Outscale, fournisseur de services de cloud (informatique dématérialisée) habilité notamment pour les opérateurs d'importance vitale (OIV), va passer à 100% en télétravail à partir de lundi, a indiqué à l'AFP David Chassan, directeur de la communication. Outscale doit pouvoir continuer à fonctionner en cas de pandémie, et le télétravail est un moyen d'essayer d'étaler au maximum les cas de maladie dans l'entreprise, a-t-il expliqué.
"S'il y a une pandémie, fatalement des collaborateurs seront touchés. Il faut éviter qu'ils le soient tous en même temps", explique-t-il.
Les préparatifs peuvent également concerner les infrastructures. Chez le petit Framasoft, une structure associative française qui se bat pour offrir des services numériques conformes aux rêves des fondateurs - architecture décentralisée, logiciels libres...-, le service de vidéo-conférence Framatalk est passé de "2.000 conférences par jour à 16.000 en 48 heures", selon Pouhiou Noénaute, un chargé de communication de l'association. Celle-ci a dû trouver un serveur plus puissant pour faire fonctionner son service, a-t-il indiqué, confirmant une information du site spécialisé Next INpact.

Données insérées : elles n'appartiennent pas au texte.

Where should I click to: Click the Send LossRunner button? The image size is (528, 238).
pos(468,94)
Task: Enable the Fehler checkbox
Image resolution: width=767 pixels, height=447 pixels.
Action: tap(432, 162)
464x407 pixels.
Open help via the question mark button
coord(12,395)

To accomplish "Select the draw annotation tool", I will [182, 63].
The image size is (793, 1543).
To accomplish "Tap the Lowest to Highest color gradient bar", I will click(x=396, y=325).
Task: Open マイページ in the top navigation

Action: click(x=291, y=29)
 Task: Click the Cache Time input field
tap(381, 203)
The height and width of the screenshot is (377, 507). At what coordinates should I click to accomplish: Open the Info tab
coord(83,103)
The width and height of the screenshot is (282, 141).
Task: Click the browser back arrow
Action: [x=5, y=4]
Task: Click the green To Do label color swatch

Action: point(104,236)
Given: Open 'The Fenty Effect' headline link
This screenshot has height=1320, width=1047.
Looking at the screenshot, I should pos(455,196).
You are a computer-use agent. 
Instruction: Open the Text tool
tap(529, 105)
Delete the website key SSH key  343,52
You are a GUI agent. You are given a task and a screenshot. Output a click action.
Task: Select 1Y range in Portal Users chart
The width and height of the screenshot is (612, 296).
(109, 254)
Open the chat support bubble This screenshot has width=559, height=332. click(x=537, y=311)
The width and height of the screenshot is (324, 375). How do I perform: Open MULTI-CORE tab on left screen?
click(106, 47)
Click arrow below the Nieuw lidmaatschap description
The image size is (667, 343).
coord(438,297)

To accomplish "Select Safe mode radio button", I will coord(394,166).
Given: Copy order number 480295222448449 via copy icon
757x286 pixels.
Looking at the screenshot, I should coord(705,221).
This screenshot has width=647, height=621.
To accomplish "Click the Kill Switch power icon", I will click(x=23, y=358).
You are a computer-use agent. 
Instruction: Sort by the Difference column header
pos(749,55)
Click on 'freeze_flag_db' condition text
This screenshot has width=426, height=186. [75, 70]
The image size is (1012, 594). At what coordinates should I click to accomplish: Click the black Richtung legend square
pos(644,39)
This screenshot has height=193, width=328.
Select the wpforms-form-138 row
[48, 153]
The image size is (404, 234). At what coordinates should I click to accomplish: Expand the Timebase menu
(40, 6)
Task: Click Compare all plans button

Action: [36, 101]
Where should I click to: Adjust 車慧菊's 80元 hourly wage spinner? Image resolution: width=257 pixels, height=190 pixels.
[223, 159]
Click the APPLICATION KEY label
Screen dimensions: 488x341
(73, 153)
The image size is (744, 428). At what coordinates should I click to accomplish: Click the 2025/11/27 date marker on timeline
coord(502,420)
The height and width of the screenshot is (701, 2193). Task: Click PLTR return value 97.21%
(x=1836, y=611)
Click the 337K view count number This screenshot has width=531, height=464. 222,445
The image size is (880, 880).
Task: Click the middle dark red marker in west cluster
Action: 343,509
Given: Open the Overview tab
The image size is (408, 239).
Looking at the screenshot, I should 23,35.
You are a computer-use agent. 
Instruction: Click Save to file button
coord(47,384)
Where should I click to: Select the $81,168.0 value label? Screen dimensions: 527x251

Il y a également une "augmentation de la fréquence d'utilisation de Framapad", l'outil collaboratif d'écriture de texte de Framasoft, précise-t-il, en notant également que le service d'assistance de Framasoft reçoit désormais régulièrement des demandes d'aide en italien, un phénomène autrefois marginal.
Telehouse, un opérateur de centres de données qui abrite notamment de grandes plateformes d'interconnexion entre grands réseaux (peering), a noté un effort pour "renforcer la tuyauterie centrale" d'internet face à la crise du coronavirus, explique Sami Slim, directeur adjoint de Telehouse en France. Les grandes entreprises du numérique (opérateurs télécoms et grands diffuseurs de contenus en streaming par exemple) renforcent leurs liens directs à l'intérieur des centres de données de Telehouse, sans passer par les grandes plateformes d'interconnection, explique-t-il.
Et sur ces grandes plateformes d'interconnection elles mêmes, le trafic a connu récemment des pics historiques, comme si les grands acteurs du numérique testaient la montée en puissance de leurs services dans les semaines à venir. "Sur la plateforme DEC-IX de Francfort, on a observé un pic historique à 9 terabits par seconde, contre 5 terabits en moyenne", du jamais vu auparavant, indique-t-il.
Plus en amont de la chaîne, les fournisseurs de services de téléconférence, télétravail, ou travail collaboratif se préparent eux-aussi à une montée en charge. Klaxoon, l'entreprise rennaise qui a percé avec ses outils de réunion en ligne, a reçu la semaine dernière "5.000 demandes d'équipes qui voulaient s'équiper des outils de travail Klaxoon, 3 fois plus qu'à l'accoutumée", a affirmé son porte-parole Benjamin Sasu.
Constat voisin chez Oodrive, qui propose des outils informatiques de travail collaboratif sécurisés et bénéficie d'un agrément pour travailler avec les opérateurs d'importance vitale (OIV).
Conseils d'administration à distance
"On voit beaucoup de demandes" de renseignement sur le déploiement de nos outils, indique Stéphane Ankaoua, directeur général en charge des opérations. "Beaucoup de gens commencent à s'organiser pour tenir à distance tout ou partie" des comités exécutifs ou conseils d'administration de la fin du premier trimestre 2020, avec des outils qui permettent aux participants à la fois de communiquer verbalement et d'annoter ou d'échanger des documents, voire de les signer électroniquement. "On commence à avoir une vraie tendance sur le marché et ce qui est intéressant, c'est que cela ne touche pas que les grosses entreprises", a-t-il indiqué.
La crise du coronavirus "va faire prendre conscience aux entreprises qu'il y a des solutions" pour "faire des choses intéressantes" en matière de télétravail, commente Fabio Costa, expert cybersécurité chez Akamai, un géant d'internet qui aide à faire lien entre serveurs et utilisateurs. "Les changements de culture et de pensée passent souvent" par des crises comme celle du coronavirus" qui font comprendre qu'il faut changer, souligne-t-il.